Paciente busca indenização após afirmar que objeto metálico foi deixado no corpo durante cirurgia
Segundo a defesa, o material teria permanecido no organismo desde um procedimento cirúrgico. Advogada explica quais são os direitos do paciente e como a Justiça analisa casos de possível erro médico.
Um paciente de Patos de Minas pretende ingressar com uma ação de indenização contra um hospital após afirmar que um objeto metálico foi deixado em seu organismo durante um procedimento cirúrgico. Segundo a defesa, o material permaneceu no corpo por um longo período e só foi descoberto posteriormente.
De acordo com a advogada Maria Inês Moreira, responsável pela defesa do paciente, a legislação brasileira garante direitos a pessoas que enfrentam situações semelhantes. Ela explica que, caso seja comprovada falha na prestação do serviço de saúde, o paciente pode buscar na Justiça reparação pelos danos sofridos.
A advogada destaca que, em ações desse tipo, é necessário demonstrar a relação entre o procedimento realizado e os prejuízos causados ao paciente.

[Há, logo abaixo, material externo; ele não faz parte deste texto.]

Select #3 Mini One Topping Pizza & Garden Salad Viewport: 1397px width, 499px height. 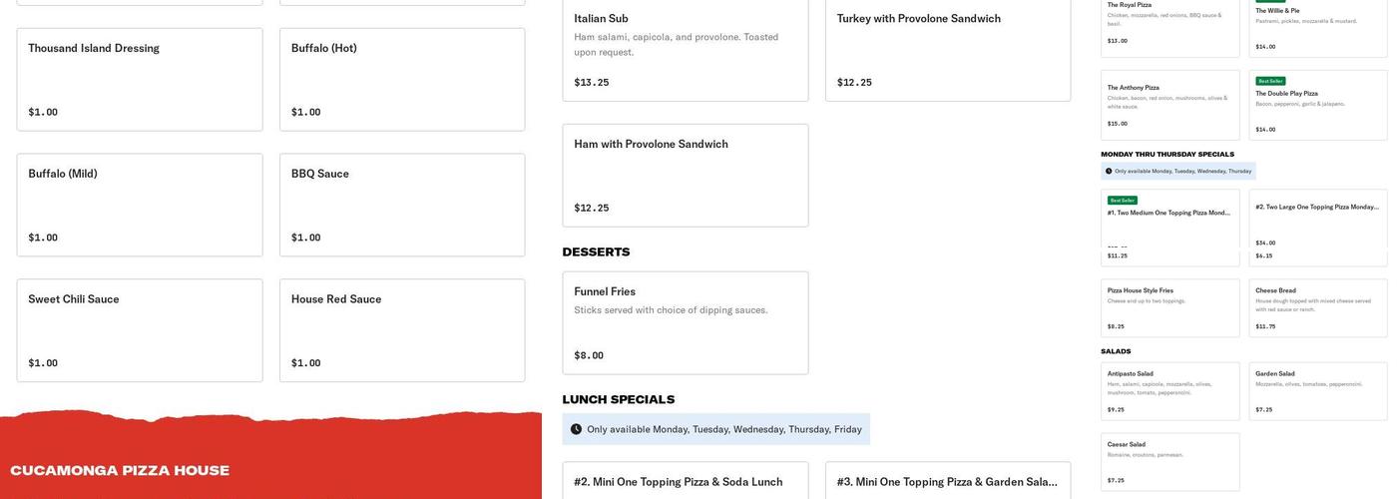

A análise das provas e de eventuais perícias será fundamental para que a Justiça apure a responsabilidade dos envolvidos.
Além da possibilidade de indenização por danos materiais, também podem ser pleiteadas reparações por danos morais e físicos, desde que fique comprovado o nexo entre a conduta e os prejuízos alegados.
Segundo a defesa, a responsabilidade do hospital poderá ser reconhecida caso a investigação e o processo judicial confirmem que houve falha durante o procedimento cirúrgico.
Até o momento, não há decisão judicial sobre o caso, que deverá ser analisado pelo Poder Judiciário.